本发明犬干扰素α融合蛋白具有高稳定性。本发明犬干扰素α融合蛋白是由犬干扰素α与大肠杆菌蛋白NusA蛋白融合组成,所述NusA蛋白与所述犬干扰素α蛋白由双肽Glu-Phe连接。NusA蛋白分子量大,能够保护分子量较小的犬干扰素α,形成空间位阻,阻止蛋白酶对犬干扰素α的降解,使犬干扰素α稳定性增强,活性延长。在本发明一个实施例中,犬干扰素α融合蛋白在37℃放置12h后蛋白含量保留约90%,放置96h后蛋白含量仍保留约63%。在本发明另一个实施例中,用犬干扰素α融合蛋白处理细胞,即在含有血清、各种蛋白酶和细胞因子的环境下,96h时活性仍然为30%左右。相比较地,现有技术中,例如文献(朱姣等,重组复合α干扰素及其聚乙二醇化修饰产物理化性质研究[J],药物生物技术,2009,16(1):28-32)记载,在37℃血清中放置72h,干扰素活性降为0。例如,另一文献(姚文兵等,聚乙二醇修饰干扰素α-2b的稳定性研究[J],中国生化药物杂志,2001,22(6):289-292)记载,干扰素α在37℃放置8h,活性只保留原来的20%,放置25h后活性基本丧失,而不同PEG修饰的干扰素α只保留约80%和50%活性。该文献记载,在37℃血清中放置1h,干扰素α活性基本丧失,不同PEG修饰的干扰素α只保留约30%和10%活性。本发明犬干扰素α融合蛋白同时具有高度的结构稳定性和活性稳定性。现有技术通常用PEG修饰来增加稳定性,但是PEG修饰和纯化工艺复杂,时间长,增加了成本。本发明犬干扰素α融合蛋白不需要修饰即具有高度稳定性,且稳定性比经现有技术PEG修饰后的更高。
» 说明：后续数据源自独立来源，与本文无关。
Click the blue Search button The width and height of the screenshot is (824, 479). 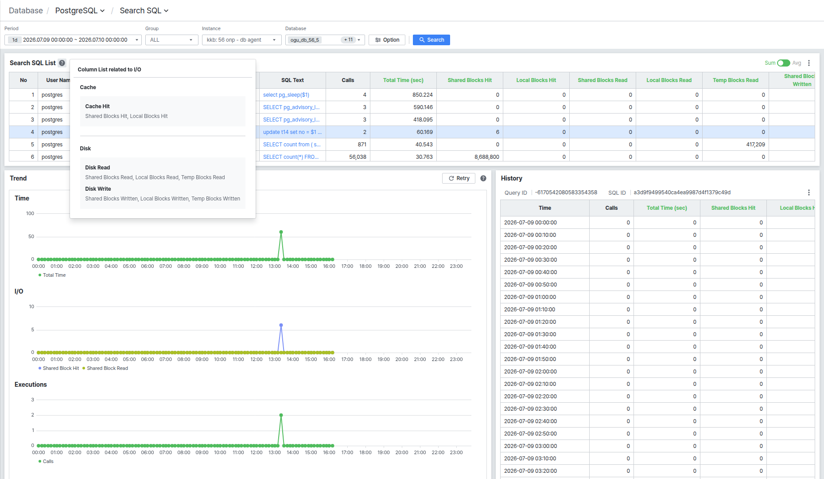[431, 40]
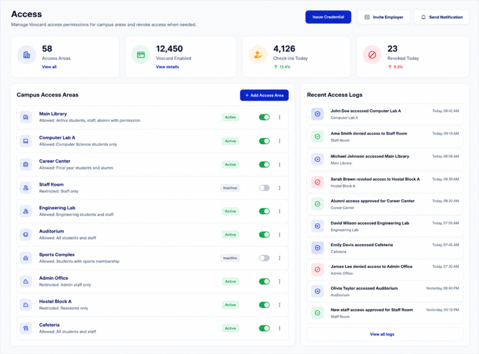Click the Main Library row icon

coord(26,117)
本发明还提供了上述犬干扰素α融合蛋白的制备方法。本发明所提供的犬干扰素α融合蛋白可参考常规基因工程表达方法而得。将犬干扰素α的DNA序列按照大肠杆菌表达系统的密码子偏爱性优化密码子。通过克隆技术连接到表达NusA蛋白的载体pET44a中,形成编码犬干扰素α融合蛋白的重组质粒,再将该质粒转化进大肠杆菌BL21表达系统中,经诱导表达而产生犬干扰素α融合蛋白。当诱导温度较低时,所表达的犬干扰素α融合蛋白为可溶性表达。经过镍离子亲和层析纯化,透析除盐,最终得到犬干扰素α融合蛋白。
本发明制备方法中,该表达载体为pET44a原核表达载体,表达系统为大肠杆菌BL21(DE3)表达系统,纯化方法为镍离子柱亲和层析,除盐方法为透析除盐。
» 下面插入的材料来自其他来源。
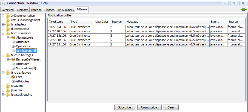Click the java.util.logging folder icon
The width and height of the screenshot is (248, 112).
[8, 94]
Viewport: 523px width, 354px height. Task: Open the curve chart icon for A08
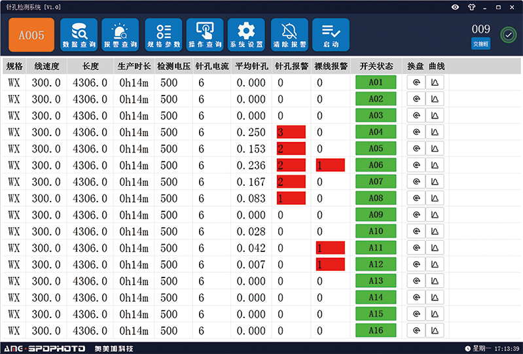coord(435,198)
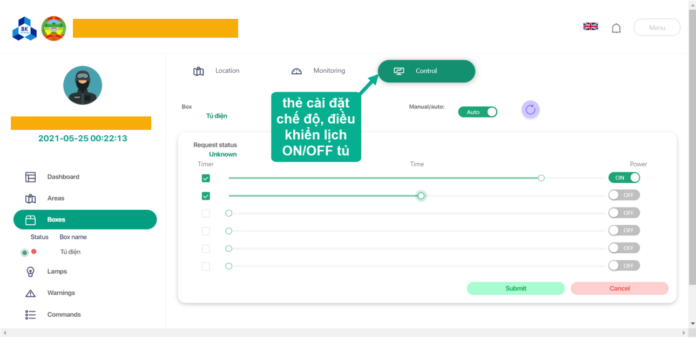Click the second timer's slider handle
The width and height of the screenshot is (696, 339).
421,196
本发明制备方法中,诱导表达的适宜温度范围为18℃-37℃。优选地,诱导温度为25℃。
本发明中,编码犬干扰素α融合蛋白的重组质粒的构建方法如下:首先参照大肠杆菌BL21(DE3)对氨基酸密码子的偏爱性、GC含量、mRNA二级结构等综合因素对天然犬干扰素α的核酸序列进行优化,得到既不改变天然犬干扰素α的氨基酸序列、又能在大肠杆菌BL21(DE3)中高效表达的犬干扰素α成熟肽基因,其序列如下,如SEQ ID No:3所示:
TGCCATCTGCCGGATACCCATAGCCTGCGCAATTGGCGTGTGCTGACGCTGCTGGGCCAGATGCGTCGTCTGAGCGCGAGCAGCTGTGATCATTATACCACCGATTTTGCGTTTCCGAAAGAACTGTTTGATGGCCAGCGTCTGCAAGAGGCGCAAGCGCTGAGCGTGGTGCATGTGATGACCCAGAAAGTGTTTCATCTGTTTTGCACCAATATGAGCAGCGCACCGTGGAATATGACCCTGCTGGAAGAGCTGTGTAGCGGCCTGAGCGAACAGCTGGATGATCTGGATGCGTGCCCGCTGCAGGAGGCAGGTCTGGCGGAAACCCCGCTGATGCATGAAGATAGCACCCTGCGTACCTATTTTCAACGCATTAGCCTGTACCTGCAAGATCGTAATCATAGCCCGTGCGCGTGGGAAATGGTGCGTGCGGAAATTGGCCGTAGCTTTTTCAGCCTGACCATTCTGCAGGAACGTGTTCGTCGTCGTAAATAA(SEQ ID No:3)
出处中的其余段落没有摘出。